Повернулось небесное колесо, и началась новая эпоха. Но наша служба нужна всем царям. При любой власти мы будем иметь работу. И ты в том числе. Так что соглашайся.
— Мне неловко отказываться, но я не очень силен в русском языке.
— Для начала твоих знаний достаточно. А иногда и твой французский может пригодиться. Преступления ведь свершает не только подлое мужичье. Тут приходится иметь дело и с людьми дворянского звания. В Москве в Немецкой слободке живет немало беглых гугенотов.
Кстати, теперь мы можем познакомиться. Я Федор Фомич Левшин. В сыскном приказе я глава тайной сыскных дел канцелярии. Будешь под моим началом. Вот тебе бумага, получишь в нашей конторе на втором этаже аванс. Сними себе квартиру поближе к нашей канцелярии. Подожди! Сейчас я тебе какую-нибудь одежку выдам. А то на улице уже холода, куда же ты — в шлепанцах и халате?

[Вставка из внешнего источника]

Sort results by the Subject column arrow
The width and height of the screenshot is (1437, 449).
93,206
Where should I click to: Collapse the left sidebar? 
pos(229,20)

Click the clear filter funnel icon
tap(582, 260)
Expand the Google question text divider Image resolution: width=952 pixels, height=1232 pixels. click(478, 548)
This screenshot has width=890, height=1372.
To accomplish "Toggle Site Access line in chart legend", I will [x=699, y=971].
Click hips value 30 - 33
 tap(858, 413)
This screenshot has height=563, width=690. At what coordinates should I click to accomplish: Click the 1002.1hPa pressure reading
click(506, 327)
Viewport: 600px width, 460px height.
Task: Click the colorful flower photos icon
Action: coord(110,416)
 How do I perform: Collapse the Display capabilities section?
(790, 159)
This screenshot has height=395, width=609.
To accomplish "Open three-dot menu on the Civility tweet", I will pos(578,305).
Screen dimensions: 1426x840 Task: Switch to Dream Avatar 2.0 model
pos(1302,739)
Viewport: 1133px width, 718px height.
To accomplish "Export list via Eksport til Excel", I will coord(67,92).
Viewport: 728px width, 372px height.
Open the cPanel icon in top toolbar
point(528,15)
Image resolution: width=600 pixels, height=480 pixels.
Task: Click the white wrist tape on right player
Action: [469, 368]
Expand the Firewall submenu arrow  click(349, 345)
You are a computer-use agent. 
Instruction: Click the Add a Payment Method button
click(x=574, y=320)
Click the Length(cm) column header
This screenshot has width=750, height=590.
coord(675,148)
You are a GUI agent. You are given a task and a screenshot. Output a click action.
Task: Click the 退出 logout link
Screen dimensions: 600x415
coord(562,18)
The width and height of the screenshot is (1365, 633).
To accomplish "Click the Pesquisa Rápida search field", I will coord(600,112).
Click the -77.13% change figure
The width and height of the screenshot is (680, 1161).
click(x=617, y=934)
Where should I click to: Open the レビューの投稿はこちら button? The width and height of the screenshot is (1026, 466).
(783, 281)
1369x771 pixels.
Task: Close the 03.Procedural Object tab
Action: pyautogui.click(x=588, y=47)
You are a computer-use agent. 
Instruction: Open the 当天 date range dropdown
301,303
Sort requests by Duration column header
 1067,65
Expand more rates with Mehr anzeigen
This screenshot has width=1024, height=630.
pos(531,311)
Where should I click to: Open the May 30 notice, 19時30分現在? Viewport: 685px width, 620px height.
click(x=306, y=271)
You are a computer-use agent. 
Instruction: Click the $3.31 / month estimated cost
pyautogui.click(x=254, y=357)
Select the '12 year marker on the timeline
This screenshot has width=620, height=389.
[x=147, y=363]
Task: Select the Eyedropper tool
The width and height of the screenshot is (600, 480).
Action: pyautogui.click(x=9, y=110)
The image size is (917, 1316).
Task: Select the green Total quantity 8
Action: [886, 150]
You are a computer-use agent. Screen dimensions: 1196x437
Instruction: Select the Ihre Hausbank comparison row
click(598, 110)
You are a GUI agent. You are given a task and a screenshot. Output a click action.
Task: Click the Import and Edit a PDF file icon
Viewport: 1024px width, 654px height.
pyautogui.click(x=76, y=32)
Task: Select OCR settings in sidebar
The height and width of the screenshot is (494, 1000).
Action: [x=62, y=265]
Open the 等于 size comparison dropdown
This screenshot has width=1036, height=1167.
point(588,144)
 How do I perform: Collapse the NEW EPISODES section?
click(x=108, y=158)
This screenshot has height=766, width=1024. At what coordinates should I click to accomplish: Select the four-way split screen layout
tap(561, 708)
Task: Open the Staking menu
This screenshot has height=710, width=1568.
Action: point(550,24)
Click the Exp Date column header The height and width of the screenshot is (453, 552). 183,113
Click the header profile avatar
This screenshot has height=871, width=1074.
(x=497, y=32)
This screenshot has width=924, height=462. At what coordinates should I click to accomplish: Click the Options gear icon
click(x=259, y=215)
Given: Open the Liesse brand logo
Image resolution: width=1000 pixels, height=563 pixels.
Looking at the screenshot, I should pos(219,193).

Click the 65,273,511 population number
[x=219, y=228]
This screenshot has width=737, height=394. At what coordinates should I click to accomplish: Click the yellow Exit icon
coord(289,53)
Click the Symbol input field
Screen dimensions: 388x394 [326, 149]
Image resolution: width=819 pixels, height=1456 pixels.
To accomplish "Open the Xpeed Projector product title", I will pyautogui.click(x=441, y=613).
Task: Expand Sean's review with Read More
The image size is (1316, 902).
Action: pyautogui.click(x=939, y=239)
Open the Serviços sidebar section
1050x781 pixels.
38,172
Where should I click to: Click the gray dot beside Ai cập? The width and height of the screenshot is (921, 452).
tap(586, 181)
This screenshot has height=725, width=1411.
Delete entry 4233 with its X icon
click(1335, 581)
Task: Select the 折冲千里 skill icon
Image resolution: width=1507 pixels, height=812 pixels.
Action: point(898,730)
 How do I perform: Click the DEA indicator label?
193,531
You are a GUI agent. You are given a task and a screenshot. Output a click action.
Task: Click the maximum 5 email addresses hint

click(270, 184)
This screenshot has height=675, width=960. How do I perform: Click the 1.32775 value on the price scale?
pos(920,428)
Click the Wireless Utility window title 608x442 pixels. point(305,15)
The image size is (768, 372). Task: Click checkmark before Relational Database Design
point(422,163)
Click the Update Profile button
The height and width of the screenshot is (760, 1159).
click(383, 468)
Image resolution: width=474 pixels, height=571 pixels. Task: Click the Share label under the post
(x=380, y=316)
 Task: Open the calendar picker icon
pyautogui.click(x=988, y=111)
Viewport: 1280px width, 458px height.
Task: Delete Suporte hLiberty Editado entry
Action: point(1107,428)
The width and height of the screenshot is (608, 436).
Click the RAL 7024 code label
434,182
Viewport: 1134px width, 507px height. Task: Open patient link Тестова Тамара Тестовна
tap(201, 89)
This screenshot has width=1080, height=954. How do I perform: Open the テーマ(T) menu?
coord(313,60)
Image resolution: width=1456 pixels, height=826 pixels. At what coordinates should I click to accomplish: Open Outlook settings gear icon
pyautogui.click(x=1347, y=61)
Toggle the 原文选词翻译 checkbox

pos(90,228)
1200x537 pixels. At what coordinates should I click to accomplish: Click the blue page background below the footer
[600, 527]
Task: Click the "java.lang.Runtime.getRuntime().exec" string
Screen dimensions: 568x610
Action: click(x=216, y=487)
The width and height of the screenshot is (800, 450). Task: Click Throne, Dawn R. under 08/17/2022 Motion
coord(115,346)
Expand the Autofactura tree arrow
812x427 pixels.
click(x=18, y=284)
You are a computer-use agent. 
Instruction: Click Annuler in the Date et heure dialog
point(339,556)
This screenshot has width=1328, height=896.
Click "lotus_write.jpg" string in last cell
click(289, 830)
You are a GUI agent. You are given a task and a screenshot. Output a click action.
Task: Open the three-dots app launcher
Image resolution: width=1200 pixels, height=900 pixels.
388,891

Томас вышел из ворот страшного учреждения, которое так неожиданно стало его служебным присутствием, размышляя о превратностях судьбы. Много в мире происходит больших и малых событий. Мы вроде бы от них не зависим, но они неведомым образом касаются всех нас, только одних они задевают легко, как дуновение зефира, а других либо возносят ввысь, либо низвергают в пропасть.
Крепостного художника Алексея Мухина привезли в Москву и упрятали в тесную камеру, где уже находилось несколько человек.
Лицо Мухина посинело от побоев, раненая нога кровоточила. Но обитатели камеры встретили его громким смехом.
— Ишь, красавчик! Кто-то его разукрасил и синей, и красной краской! А ну-ка, Глындя, пошарь у него кошель, чего там, на донышке, завалялось?
Усатый мужчина, в сюртуке явно с чужого плеча, в полосатых штанах и в старых немецких ботфортах, сказал:
— Зря стараться станем. У него на роже написано, что крепостной. У таких кошелей не бывает. Вошь в кармане и блоха на аркане. Ты скажи, я правильно угадал? Как тебя, деревенщину, сюда занесло?
— Барина ножом ударил, — хмуро сказал Мухин.
— Гляди-ка! Убивца бог нам подарил! — невесть чему обрадовался мужчина.
— Я не убивец, я его — не до смерти, а он мне ногу прострелил.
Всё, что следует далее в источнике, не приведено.